Lisa and Navid continued to talk to him as they went through customs, asking whether there would be consequences for the guide … but mostly for them. Pepper said not to worry. He would probably lose his job, but he was used to it.

Ryan believed that in a heartbeat. It must have shown in his expression, because the Salamander man glared at him with citrus-colored eyes. He shrugged in an empty apology, which did nothing to assuage the man’s anger.

“I’m probably going to have to partially pay for the lost horses,” he went on, “but I doubt my bosses are going to come after you. If they do, you will be long gone. I knew what I was getting into when you hired me. It was my responsibility.”

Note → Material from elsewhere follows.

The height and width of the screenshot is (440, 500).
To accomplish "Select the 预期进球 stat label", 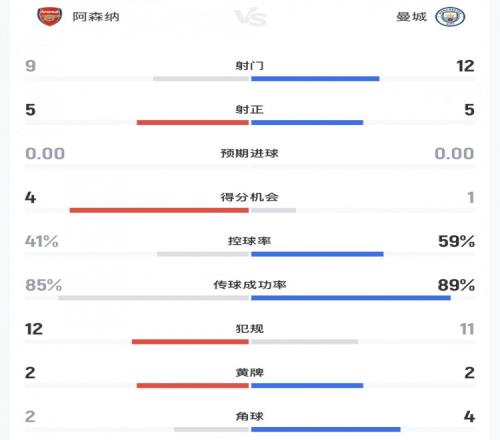I will [250, 153].
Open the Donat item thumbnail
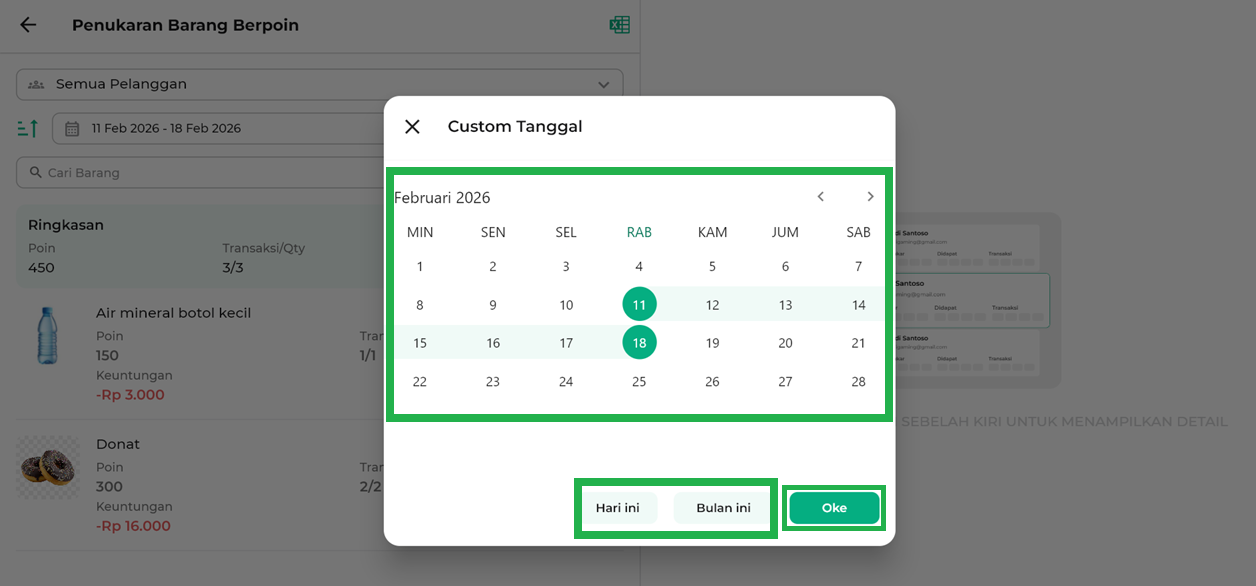 coord(48,467)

Navid and Lisa spoke with an oddly polite concern Ryan had rarely ever heard from them as one of their friends, but he didn’t really care for the man’s plight. He agreed. It had been his fault one of the horses had run off, because he somehow couldn’t fasten a proper leash. It had been his fault the other two had been eaten. They had told him to leave.

As for his other teammates … Not that Ryan wanted to assign blame. Even if he did say something, that wasn’t his intention.

If he closed his eyes, he could still see the people being attacked behind him, in the dark, surrounded by fire and smoke. It was a miracle nobody had died, and he was grateful. Lisa had done so much. All Ryan had been able to do was hold off an adult while he listened to their cries for help.

Assigning blame now would be heartless. If he had thought his teammates were doing something wrong, he should have spoken up when they’d been planning their approach.

Except, that was part of what would drag him under. Taking the weight of responsibility and inevitably lashing out at his friends for his own shortcomings.

Ryan could see what not to do. It was just … Did it have to be a bad thing? That he felt this way? Even if his friends did not suffer the same dark thoughts he did—would he even know if they did?—they had to see their failure and feel bad for it.

He just thought there had to be a better way to be a good teammate.

Pepper threw his free arm up in exasperation. His horse eyed him uneasily where it walked on the side of the road. “Alright!” he said and split off in the direction of a branching street. “I have to leave. See you later …?”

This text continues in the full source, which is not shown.